- Set tasks:
a – Can you reproduce, word for word, the part of the fine grain milling passage that opens with the words containing "If the grains are" and closes with "unit of time."?
b – Which figure designations does the fine grain milling passage mention? List every one.
c – Could you write what comes next in the fine grain milling passage, starting after its last sentence?

## START Text segment

If the grains are injected with the workpieces stationarily positioned relative to the powder jet nozzle, a a uniform removal of the grains cannot be achieved. Inner work materials are blasted deep, and outer workpieces are made shallow. For the reason, the depth of removal cannot be made uniform only by moving the work materials in one direction relative to the nozzle. In addition, if the workpieces are arranged on a circumference of a circular workpiece holder, which is revolved around its center, as shown in FIG. 1, the depth of removal is shallow with the circumference being outer and deeper with the circumference being inner because of difference of the outer and inner circumference distances. This is due to equal volume of removal per unit of time.

With such problems in the prior fine grain milling process as pointed out above, it has the disadvantage that it is not possible to fabricate precision devices, such as a thin film magnetic head which meets required specifications. The impossibility will be explained below by reference to FIGS. 3A and 3B. In the usual magnetic disk drive, the magnetic head is constructed so as not to levitate higher than 1 μm by an air flow above the revolving magnetic disk. The magnetic disk drive may have an increased recording density with the dispersion of magnetic flux given by the magnetic head being reduced on the magnetic disk. The magnetic flux of the magnetic head is generated from a gap of an electro-magnetic transducing element in the magnetic head. The magnetic flux density at a point is high with the point being close to the gap. The magnetic flux also is reduced with the point close to the gap. That is, the recording density can be increased as a distance that is, levitation, between the magnetic disk and the gap of the magnetic head is reduced and as the magnetic flux is narrowed. In order to minimize and stabilize the levitation of the magnetic head, is necessary to make a machine mill wherein a shape of an air bearing surface of the magnetic is as accurate as possible. In forming the air bearing surface of the magnetic head as shown in FIGS. 3A and 3B, it is easy to mill such a linear shape as in FIG. 3A, using a grinder or similar means in mass production. Even if an attempt is made to obtain a shape of varying width as in FIG. 3B with the grinder, however, the shape has some portions remained not milled. This is due to the fact that the revolving grinder cannot form the complicated shape but the linear one.

The prior art fine grain milling machine includes rubbing parts in a milling chamber in connection with movement of the workpieces and nozzle during blasting. If the grains flutter in the milling chamber, therefore, they are harmfully brought into the rubbing parts thereby damaging the rubbing parts with the result that the rubbing parts have a reduced and shortened service life.

## END Text segment
## START Stored records

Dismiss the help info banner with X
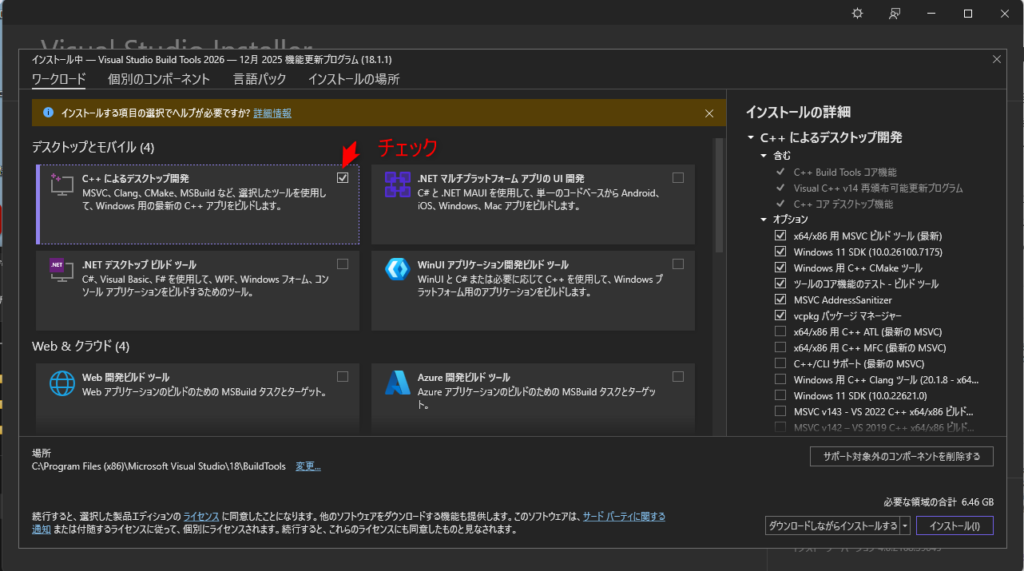(x=709, y=114)
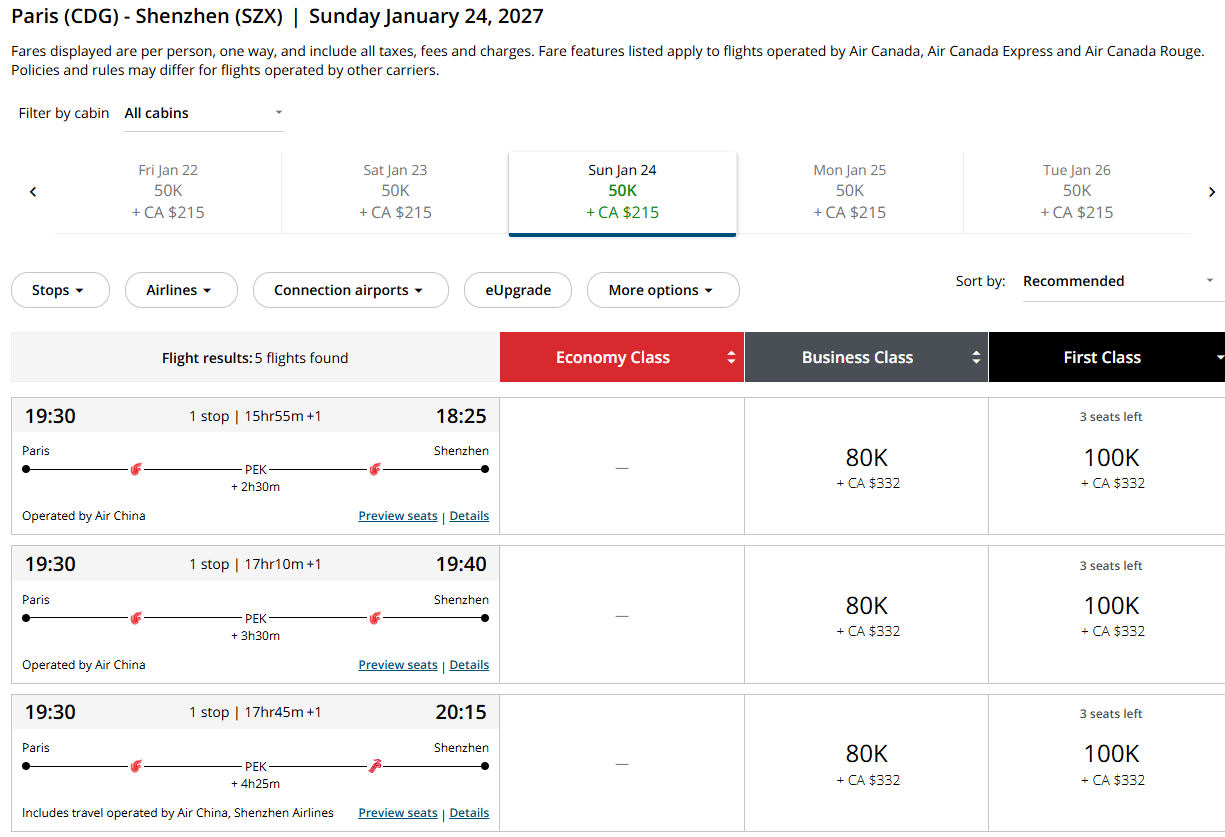
Task: Toggle the eUpgrade filter
Action: click(518, 290)
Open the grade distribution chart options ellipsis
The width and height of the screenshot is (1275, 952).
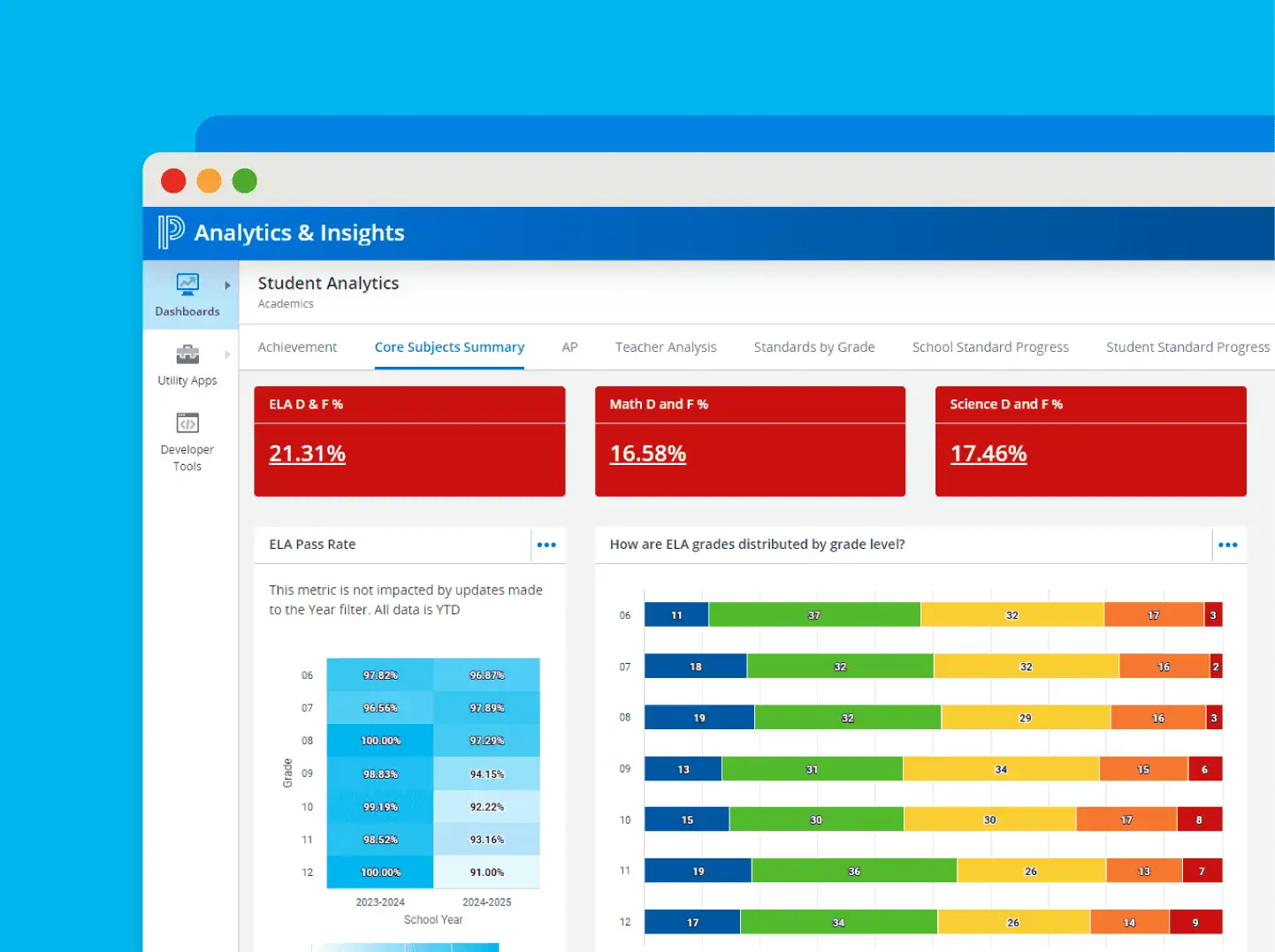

## END Stored records

- Answers to the exercises:
a –
If the grains are injected with the workpieces stationarily positioned relative to the powder jet nozzle, a a uniform removal of the grains cannot be achieved. Inner work materials are blasted deep, and outer workpieces are made shallow. For the reason, the depth of removal cannot be made uniform only by moving the work materials in one direction relative to the nozzle. In addition, if the workpieces are arranged on a circumference of a circular workpiece holder, which is revolved around its center, as shown in FIG. 1, the depth of removal is shallow with the circumference being outer and deeper with the circumference being inner because of difference of the outer and inner circumference distances. This is due to equal volume of removal per unit of time.

b – FIG. 1, FIG. 3A, FIG. 3B

c –
SUMMARY OF THE INVENTION

In view of the foregoing, it is an object of the present invention to provide a fine grain milling method and machine that can accurately transfer a complicated mask shape at workpieces to the workpieces and to provide a uniform depth.

Another object of the present invention is to provide a fine grain milling method and machine that can prevent grains and chips from being brought into rubbing parts in a milling chamber and to make the grains and chips move smoothly at a high operational accuracy for increasing the service life of the fine grain milling machine.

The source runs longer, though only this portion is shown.